Only the strong survive, My father always told me, You won’t live a quiet life,
They startin’ wonderin’ where have you been? I feel their envious looks at me, Their stinkin’ jealousy,
They should be standing in my shoes, and get a taste of my blues!
It’s the price of fame, you pay the price of fame, So don’t you ever complain ! It’s the price of fame,
You pay the price of fame, So don’t be feelin’ this way !
It’s the price of fame, you pay the price of fame, So don’t you ever complain ! It’s the price of fame,
you pay the price of fame, It’s the price of fame, the price of fame, So don’t be feelin’ no pain !
It’s the price of fame, you pay the price of fame!
Father never lies, my father never lies My father never lies So don’t be feelin’ this way boy!
One theme becomes abundantly-and painfully-clear in this lyric. The narrator (whom I think we can safely assume in this case is Michael) has been taught that feeling pain is not an option! And in this case, he makes it very clear who has been responsible for preaching that lesson. Interestingly enough, this song would have been written during a time when Michael was just beginning to open up publicly about the Jackson family dysfunction and his own emotional and physical abuse at Joseph’s hands. In this track, we may very well be seeing him exploring some of these deep-seated personal issues very early on. However, at this time he may have still had ambivalent feelings about coming forward with these issues, which could help explain why this track, like the equally brilliant but potentially polemic and controversial Abortion Papers, ultimately did not see light of day until now.
By the way, you may be interested to know that some sites are confusing Michael Jackson’s “Price Of Fame” with the 2006 Bow Wow track of the same name-and attributing Michael’s lyrics to writers Ronnie Jackson and Shad Moss (the writers of the BowWow track) but they are obviously two very different songs!
Bow Wow’s “Price of Fame”-don’t be confused, or misled!
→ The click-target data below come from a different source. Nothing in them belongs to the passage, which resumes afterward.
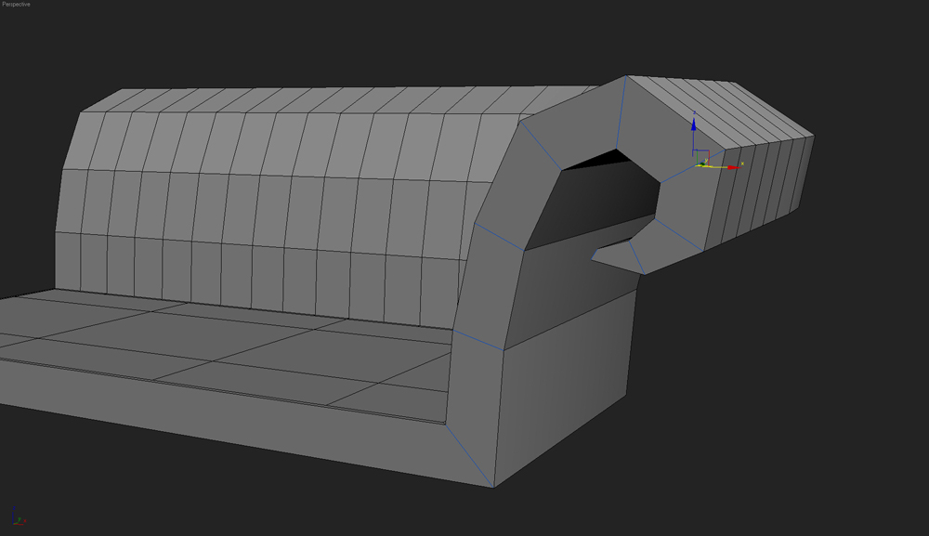929x536 pixels.
Task: Click the blue Z label above the gizmo
Action: pos(694,111)
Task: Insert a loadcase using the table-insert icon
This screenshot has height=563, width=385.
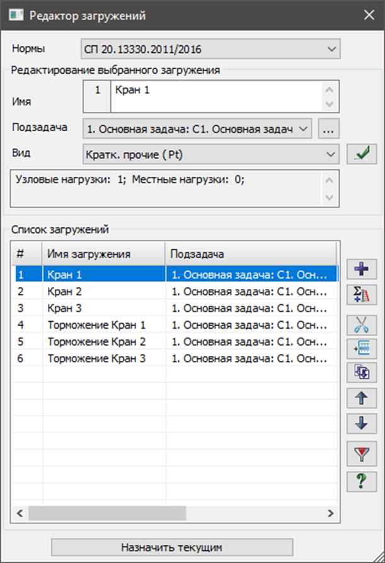Action: click(361, 349)
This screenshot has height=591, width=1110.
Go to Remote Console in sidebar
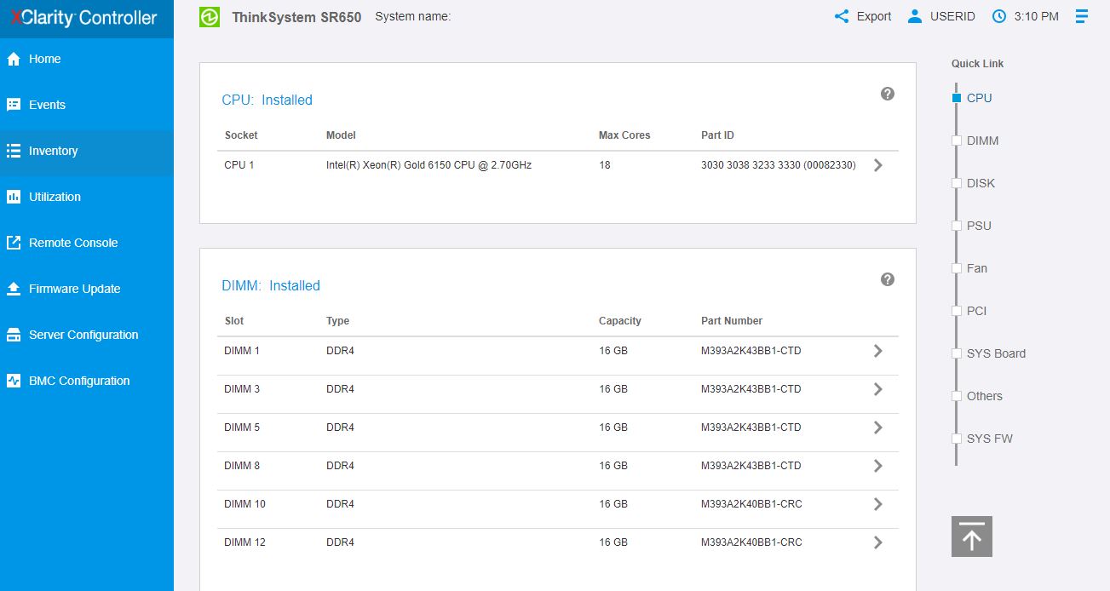coord(73,243)
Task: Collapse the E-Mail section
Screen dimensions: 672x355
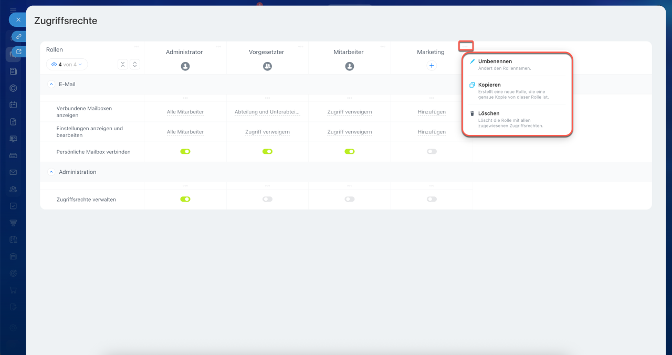Action: [x=51, y=84]
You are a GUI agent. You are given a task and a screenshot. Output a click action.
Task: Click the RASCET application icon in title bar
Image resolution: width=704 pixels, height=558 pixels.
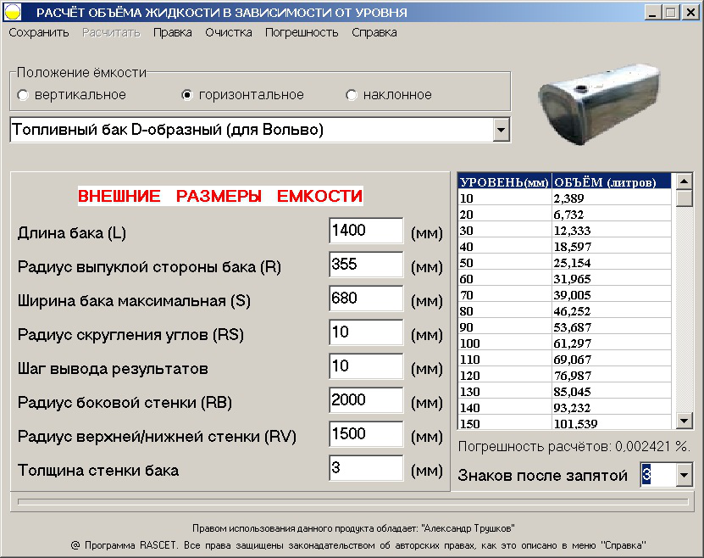[14, 11]
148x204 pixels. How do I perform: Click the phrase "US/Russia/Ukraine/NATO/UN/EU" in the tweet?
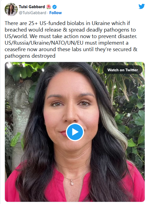pyautogui.click(x=44, y=43)
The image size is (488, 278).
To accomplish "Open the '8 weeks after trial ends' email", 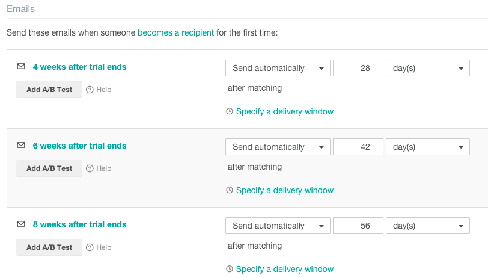I will tap(80, 224).
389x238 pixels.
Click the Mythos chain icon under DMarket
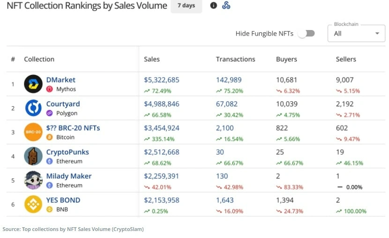pyautogui.click(x=50, y=89)
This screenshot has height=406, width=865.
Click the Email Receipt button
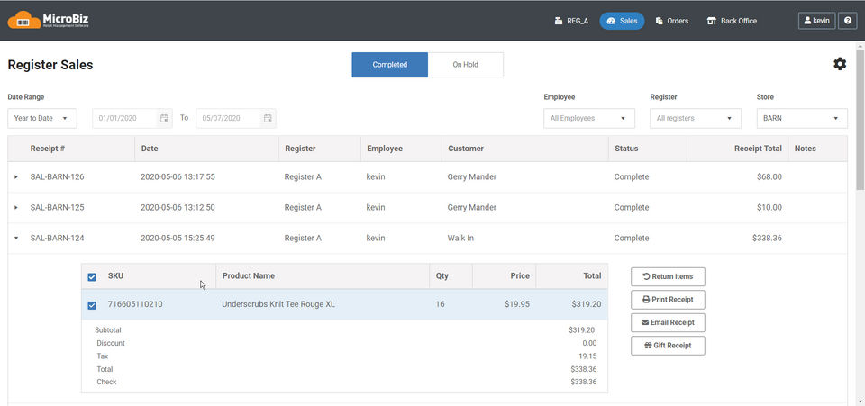(668, 322)
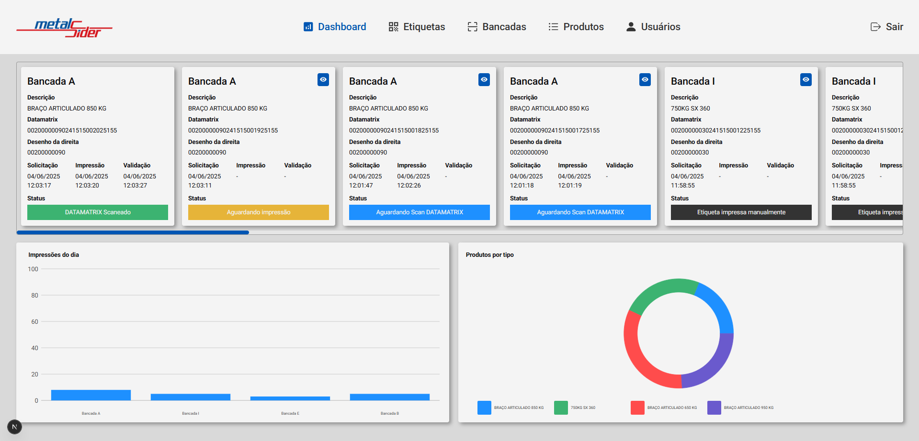View the card awaiting print via eye icon
This screenshot has height=441, width=919.
323,79
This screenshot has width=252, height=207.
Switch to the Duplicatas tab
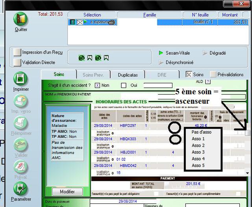(x=128, y=75)
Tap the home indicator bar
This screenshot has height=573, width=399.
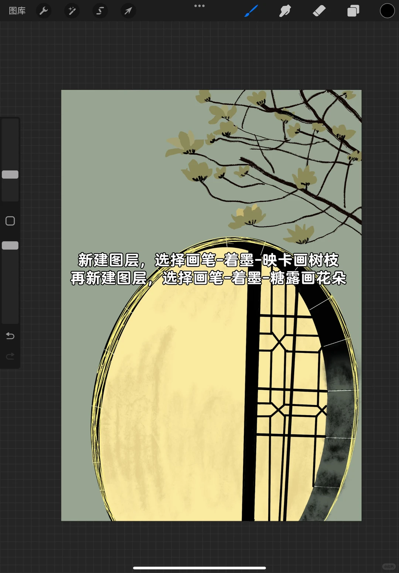[200, 568]
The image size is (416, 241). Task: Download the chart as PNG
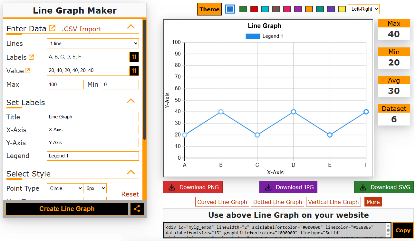click(x=193, y=187)
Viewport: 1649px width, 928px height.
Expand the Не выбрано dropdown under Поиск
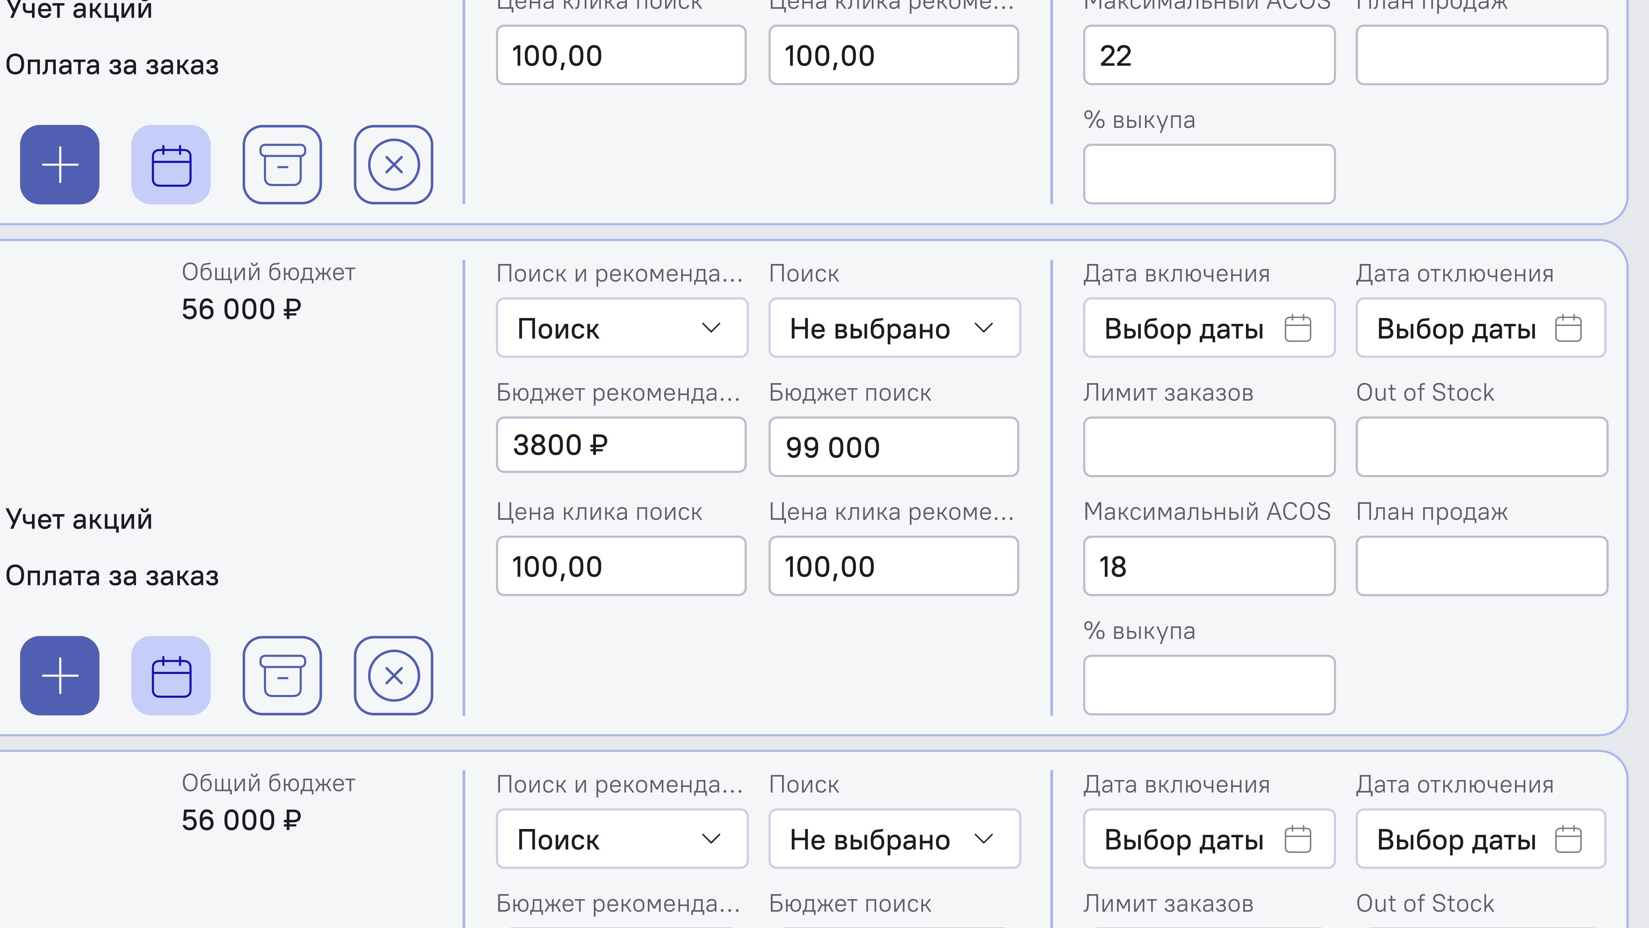point(894,328)
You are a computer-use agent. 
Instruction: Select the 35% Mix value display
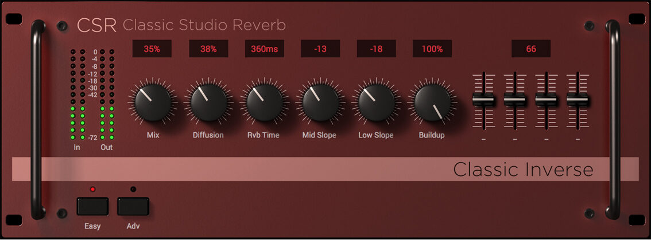[152, 49]
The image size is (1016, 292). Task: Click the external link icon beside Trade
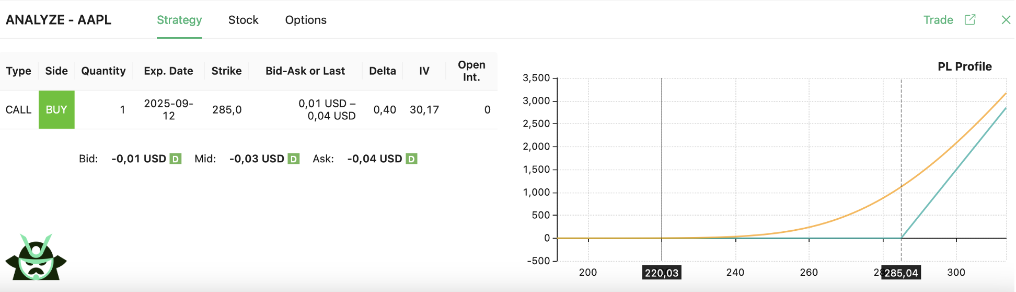(970, 20)
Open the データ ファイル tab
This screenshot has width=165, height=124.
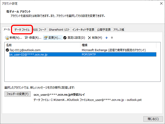(x=22, y=29)
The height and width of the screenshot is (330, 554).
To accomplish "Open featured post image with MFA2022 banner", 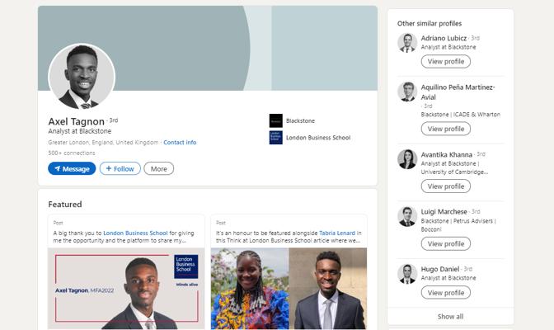I will pos(127,290).
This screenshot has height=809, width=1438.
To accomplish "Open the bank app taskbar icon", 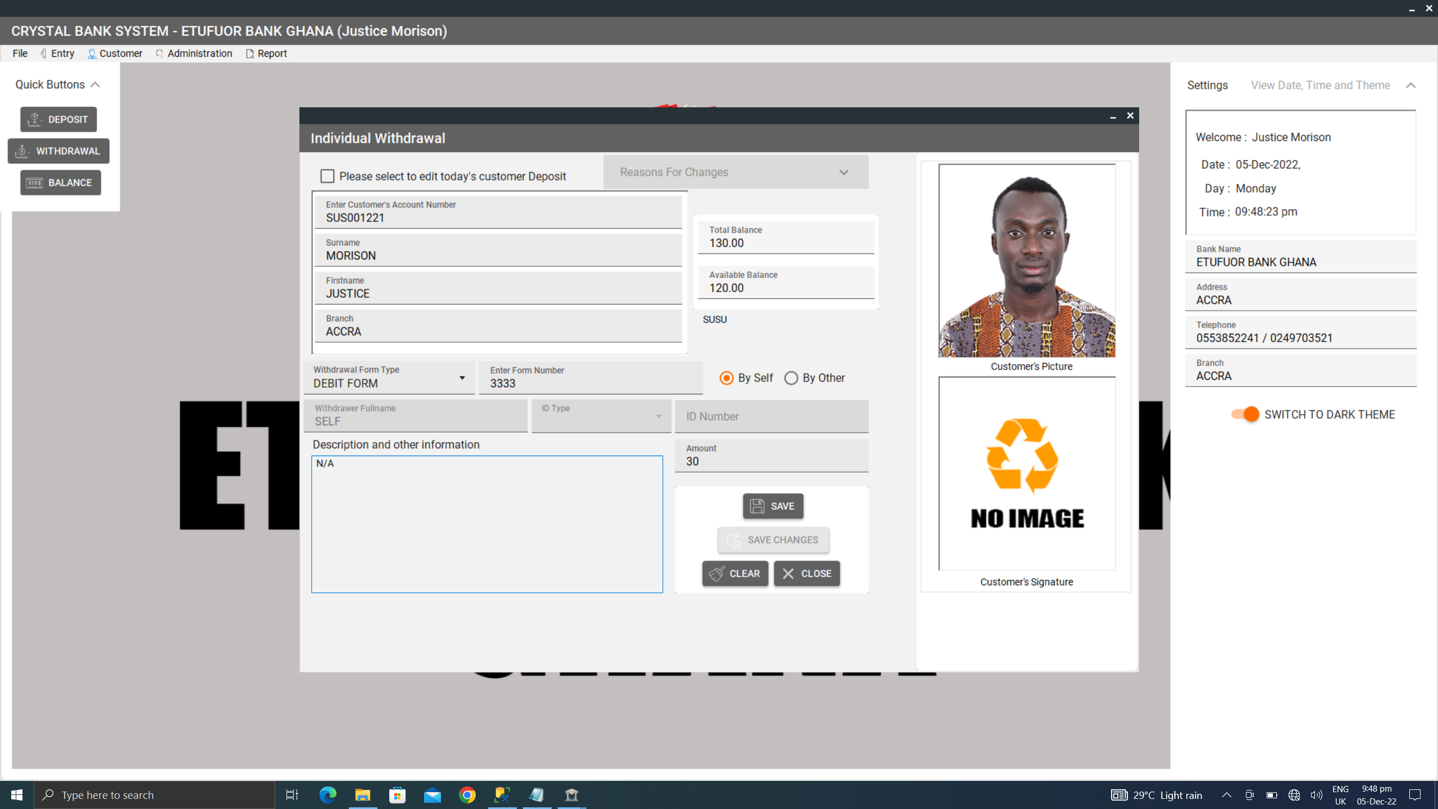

As always, listening to Michael’s unreleased demos brings a kind of wistful regret for what might have been, had these tracks ever received the finishing polish of the released tracks. I don’t know so much about the rest, but I believe that Abortion Papers and Price of Fame, for sure, had the raw potential of greatness. Whether they were swept under the rug because they were felt to be inferior, or perhaps due to more personal reasons, will probably remain a mystery, for even Michael’s closest friends and those who worked with him on his projects can still only second guess what his real intentions and motivations might have been.
Listening to these tracks also reminds me of something else, too. No matter how potentially good many of these tracks are, I still come away with a justified sense that there was a good reason why, let’s just say, Smooth Criminal made it onto Bad, and Al Capone did not. I am reminded of a sentiment that my fellow blogger Seven Bowie has expressed many times, and I do agree there is a lot of wisdom in it: Michael gave us all the music he intended for us to have while he was alive. It is also a good reality check to keep in mind when we get so hyped up over these new releases and “previously unreleased” material. The sad reality is that nothing new is ever going to match the magic of what he has already given us.
But sometimes, tracks like Abortion Papers and Price of Fame can serve as brilliant reminders that there was many more facets to that magic than we ever knew.